> _WHAT THIS TASK INVOLVES_
Set down, please, exactly the lines below that run from the line with "Bookmark this tweet" to the line with "Task: Click Knowledge", both lines included.

> _EXTRACTED INFORMATION_
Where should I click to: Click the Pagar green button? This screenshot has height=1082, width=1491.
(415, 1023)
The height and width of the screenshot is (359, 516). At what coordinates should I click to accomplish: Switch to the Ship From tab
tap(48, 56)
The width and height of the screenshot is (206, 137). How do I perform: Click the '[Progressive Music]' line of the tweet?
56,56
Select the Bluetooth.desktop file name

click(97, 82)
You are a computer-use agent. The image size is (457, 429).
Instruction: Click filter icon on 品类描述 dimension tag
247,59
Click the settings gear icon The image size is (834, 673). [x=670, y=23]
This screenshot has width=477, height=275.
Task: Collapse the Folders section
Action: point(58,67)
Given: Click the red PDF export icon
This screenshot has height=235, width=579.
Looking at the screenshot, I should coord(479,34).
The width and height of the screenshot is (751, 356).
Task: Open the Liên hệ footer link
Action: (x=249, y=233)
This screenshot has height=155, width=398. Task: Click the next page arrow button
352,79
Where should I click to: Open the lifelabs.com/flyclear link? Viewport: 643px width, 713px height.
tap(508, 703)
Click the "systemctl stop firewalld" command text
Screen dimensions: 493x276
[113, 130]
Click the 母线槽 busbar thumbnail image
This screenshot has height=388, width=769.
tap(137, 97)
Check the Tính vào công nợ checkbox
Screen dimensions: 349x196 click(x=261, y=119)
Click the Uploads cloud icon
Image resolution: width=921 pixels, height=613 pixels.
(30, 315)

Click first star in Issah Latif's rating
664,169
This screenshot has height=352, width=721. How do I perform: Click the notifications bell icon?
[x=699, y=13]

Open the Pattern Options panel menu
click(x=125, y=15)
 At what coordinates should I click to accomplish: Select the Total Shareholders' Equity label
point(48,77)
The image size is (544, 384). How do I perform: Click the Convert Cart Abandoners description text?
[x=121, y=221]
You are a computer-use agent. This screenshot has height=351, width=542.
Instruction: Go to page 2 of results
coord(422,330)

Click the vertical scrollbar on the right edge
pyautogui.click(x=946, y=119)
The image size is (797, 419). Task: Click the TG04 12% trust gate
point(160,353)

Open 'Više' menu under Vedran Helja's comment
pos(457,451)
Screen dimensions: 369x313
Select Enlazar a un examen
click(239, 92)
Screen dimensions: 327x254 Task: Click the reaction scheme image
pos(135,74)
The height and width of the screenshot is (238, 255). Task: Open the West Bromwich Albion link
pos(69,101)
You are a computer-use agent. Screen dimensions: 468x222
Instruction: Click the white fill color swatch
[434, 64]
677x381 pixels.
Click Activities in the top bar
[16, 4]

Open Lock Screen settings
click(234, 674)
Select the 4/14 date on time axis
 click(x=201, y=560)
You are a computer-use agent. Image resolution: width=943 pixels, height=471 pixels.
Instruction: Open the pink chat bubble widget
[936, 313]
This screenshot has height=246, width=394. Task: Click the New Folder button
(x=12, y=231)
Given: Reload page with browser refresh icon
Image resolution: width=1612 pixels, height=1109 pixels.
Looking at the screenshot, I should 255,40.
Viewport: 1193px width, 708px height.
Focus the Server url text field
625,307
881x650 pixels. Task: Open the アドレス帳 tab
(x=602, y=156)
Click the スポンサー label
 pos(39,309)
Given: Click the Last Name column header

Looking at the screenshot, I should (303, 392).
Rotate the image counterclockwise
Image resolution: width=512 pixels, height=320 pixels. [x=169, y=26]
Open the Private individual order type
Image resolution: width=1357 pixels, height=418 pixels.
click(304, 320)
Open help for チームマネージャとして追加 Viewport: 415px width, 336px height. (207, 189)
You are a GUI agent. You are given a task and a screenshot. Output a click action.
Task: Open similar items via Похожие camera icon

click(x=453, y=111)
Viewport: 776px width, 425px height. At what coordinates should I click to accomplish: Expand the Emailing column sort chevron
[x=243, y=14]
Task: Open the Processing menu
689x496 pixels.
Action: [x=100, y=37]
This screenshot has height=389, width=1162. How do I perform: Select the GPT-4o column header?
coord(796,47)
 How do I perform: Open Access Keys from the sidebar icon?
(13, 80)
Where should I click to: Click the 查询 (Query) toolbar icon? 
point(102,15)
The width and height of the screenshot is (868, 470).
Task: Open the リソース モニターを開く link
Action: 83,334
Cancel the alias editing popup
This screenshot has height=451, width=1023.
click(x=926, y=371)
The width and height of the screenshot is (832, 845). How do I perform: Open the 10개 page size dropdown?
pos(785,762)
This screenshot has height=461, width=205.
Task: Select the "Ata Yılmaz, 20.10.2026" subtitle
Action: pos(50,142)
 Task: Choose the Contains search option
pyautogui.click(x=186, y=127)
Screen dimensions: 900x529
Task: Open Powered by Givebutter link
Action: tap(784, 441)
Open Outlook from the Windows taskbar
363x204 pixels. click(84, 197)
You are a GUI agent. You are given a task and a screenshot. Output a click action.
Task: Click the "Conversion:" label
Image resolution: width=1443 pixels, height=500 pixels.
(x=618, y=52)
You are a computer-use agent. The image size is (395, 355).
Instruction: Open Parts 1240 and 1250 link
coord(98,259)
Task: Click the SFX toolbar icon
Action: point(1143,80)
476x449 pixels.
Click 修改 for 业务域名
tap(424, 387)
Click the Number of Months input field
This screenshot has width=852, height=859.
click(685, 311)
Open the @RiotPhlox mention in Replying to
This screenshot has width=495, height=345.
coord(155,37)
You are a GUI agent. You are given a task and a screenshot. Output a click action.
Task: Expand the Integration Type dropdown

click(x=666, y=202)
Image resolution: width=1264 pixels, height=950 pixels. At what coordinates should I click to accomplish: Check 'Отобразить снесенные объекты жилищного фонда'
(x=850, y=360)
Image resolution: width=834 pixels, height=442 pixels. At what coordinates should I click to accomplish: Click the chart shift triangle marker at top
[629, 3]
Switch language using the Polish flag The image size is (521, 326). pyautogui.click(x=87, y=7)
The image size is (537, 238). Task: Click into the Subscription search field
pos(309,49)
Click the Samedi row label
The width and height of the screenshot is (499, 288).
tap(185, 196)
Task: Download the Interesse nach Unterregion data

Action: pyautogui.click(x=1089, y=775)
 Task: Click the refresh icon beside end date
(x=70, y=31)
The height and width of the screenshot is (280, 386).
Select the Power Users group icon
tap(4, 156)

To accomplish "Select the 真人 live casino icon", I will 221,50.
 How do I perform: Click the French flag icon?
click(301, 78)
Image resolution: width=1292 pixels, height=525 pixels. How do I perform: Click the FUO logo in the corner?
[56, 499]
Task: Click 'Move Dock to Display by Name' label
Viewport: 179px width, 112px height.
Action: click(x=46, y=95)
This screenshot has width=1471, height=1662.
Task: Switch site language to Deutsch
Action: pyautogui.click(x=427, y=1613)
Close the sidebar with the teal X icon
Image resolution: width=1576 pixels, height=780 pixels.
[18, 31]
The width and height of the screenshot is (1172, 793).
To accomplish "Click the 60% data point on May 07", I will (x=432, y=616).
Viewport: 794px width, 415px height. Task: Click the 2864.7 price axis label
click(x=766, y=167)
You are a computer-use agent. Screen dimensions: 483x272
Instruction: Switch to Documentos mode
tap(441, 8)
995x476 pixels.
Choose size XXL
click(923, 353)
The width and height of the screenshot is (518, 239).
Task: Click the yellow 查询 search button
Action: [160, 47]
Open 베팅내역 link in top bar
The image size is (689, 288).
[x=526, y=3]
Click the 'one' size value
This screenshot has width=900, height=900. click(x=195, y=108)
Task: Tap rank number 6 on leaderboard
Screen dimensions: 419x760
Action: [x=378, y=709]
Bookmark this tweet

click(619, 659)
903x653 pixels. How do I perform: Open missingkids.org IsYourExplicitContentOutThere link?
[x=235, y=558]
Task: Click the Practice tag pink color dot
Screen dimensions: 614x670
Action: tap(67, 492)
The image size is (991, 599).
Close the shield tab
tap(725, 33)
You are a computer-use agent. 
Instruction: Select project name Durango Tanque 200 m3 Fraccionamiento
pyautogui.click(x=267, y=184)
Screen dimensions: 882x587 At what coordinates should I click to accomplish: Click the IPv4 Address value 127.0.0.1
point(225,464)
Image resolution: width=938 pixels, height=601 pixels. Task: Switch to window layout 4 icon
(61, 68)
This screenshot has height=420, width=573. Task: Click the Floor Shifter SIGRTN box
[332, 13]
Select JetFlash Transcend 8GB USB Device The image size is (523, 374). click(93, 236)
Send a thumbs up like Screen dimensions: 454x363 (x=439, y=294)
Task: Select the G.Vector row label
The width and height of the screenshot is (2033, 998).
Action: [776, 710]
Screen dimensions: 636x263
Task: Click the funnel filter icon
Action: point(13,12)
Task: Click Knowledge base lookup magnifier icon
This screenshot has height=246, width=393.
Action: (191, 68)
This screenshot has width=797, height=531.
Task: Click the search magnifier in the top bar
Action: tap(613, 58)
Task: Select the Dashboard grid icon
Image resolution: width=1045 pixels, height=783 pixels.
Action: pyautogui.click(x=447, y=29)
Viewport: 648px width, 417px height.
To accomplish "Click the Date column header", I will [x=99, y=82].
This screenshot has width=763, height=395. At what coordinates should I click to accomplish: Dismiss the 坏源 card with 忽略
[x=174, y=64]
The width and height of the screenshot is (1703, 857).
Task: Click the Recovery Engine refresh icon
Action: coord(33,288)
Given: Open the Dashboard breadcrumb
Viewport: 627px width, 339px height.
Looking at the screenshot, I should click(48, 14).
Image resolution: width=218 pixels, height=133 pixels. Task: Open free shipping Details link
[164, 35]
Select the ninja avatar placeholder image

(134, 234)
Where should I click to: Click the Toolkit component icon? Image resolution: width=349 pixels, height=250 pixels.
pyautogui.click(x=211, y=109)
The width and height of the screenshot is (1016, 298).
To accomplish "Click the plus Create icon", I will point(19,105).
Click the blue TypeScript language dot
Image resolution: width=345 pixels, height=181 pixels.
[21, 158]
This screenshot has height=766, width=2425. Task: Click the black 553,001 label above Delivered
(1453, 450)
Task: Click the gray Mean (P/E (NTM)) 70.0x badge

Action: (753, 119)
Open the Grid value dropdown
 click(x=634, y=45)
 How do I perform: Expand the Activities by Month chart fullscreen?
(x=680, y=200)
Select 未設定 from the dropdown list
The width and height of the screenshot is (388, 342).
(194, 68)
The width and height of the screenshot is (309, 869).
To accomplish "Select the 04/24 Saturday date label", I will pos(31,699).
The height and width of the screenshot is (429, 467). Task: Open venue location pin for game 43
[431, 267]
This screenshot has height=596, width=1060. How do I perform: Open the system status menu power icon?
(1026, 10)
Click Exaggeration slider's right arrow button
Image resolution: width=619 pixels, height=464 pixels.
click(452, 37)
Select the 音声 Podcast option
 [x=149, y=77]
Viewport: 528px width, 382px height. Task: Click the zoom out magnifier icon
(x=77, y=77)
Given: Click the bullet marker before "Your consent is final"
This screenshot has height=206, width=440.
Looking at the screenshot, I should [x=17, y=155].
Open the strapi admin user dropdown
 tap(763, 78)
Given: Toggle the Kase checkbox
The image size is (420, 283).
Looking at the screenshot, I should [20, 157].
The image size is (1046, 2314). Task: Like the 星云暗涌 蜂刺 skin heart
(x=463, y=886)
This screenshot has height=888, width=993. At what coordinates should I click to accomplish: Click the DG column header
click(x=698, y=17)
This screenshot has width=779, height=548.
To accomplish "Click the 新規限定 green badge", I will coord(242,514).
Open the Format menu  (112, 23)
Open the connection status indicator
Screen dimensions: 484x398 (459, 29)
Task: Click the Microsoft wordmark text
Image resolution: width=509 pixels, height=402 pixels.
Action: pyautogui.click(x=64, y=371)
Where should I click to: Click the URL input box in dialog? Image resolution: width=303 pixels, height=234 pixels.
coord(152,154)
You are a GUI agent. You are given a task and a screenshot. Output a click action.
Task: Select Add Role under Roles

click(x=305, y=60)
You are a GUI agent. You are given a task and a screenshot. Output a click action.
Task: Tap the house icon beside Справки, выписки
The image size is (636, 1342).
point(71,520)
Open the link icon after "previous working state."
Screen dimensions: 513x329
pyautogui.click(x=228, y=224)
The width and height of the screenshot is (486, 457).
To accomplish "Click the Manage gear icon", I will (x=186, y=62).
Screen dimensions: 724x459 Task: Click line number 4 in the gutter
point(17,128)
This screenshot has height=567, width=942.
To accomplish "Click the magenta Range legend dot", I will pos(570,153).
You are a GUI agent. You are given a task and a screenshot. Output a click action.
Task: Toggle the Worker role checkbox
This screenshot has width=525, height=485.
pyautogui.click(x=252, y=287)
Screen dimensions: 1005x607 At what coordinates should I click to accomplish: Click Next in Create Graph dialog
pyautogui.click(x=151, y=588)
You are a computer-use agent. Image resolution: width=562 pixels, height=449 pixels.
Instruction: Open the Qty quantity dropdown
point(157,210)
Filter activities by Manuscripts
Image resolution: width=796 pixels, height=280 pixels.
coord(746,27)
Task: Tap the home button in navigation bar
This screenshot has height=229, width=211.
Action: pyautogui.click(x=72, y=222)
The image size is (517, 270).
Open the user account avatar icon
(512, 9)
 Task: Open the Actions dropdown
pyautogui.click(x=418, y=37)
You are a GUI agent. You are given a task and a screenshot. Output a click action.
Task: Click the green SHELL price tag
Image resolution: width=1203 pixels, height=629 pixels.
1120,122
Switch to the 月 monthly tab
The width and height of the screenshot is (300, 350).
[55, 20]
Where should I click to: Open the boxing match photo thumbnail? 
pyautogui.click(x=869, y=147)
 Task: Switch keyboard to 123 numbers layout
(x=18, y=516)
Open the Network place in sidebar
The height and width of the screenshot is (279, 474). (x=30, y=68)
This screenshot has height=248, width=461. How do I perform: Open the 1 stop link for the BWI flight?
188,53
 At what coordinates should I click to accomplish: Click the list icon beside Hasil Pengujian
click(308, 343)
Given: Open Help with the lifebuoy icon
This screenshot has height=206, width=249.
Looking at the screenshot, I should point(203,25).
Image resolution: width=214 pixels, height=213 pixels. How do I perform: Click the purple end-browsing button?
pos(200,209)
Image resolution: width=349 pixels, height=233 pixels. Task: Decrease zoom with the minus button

> _OUTPUT OF THE EXERCISE_
Bookmark this tweet

click(619, 659)
903x653 pixels. How do I perform: Open missingkids.org IsYourExplicitContentOutThere link?
[x=235, y=558]
Task: Click the Practice tag pink color dot
Screen dimensions: 614x670
Action: tap(67, 492)
The image size is (991, 599).
Close the shield tab
tap(725, 33)
You are a computer-use agent. 
Instruction: Select project name Durango Tanque 200 m3 Fraccionamiento
pyautogui.click(x=267, y=184)
Screen dimensions: 882x587 At what coordinates should I click to accomplish: Click the IPv4 Address value 127.0.0.1
point(225,464)
Image resolution: width=938 pixels, height=601 pixels. Task: Switch to window layout 4 icon
(61, 68)
This screenshot has height=420, width=573. Task: Click the Floor Shifter SIGRTN box
[332, 13]
Select JetFlash Transcend 8GB USB Device The image size is (523, 374). click(93, 236)
Send a thumbs up like Screen dimensions: 454x363 (x=439, y=294)
Task: Select the G.Vector row label
The width and height of the screenshot is (2033, 998).
Action: [776, 710]
Screen dimensions: 636x263
Task: Click the funnel filter icon
Action: point(13,12)
Task: Click Knowledge base lookup magnifier icon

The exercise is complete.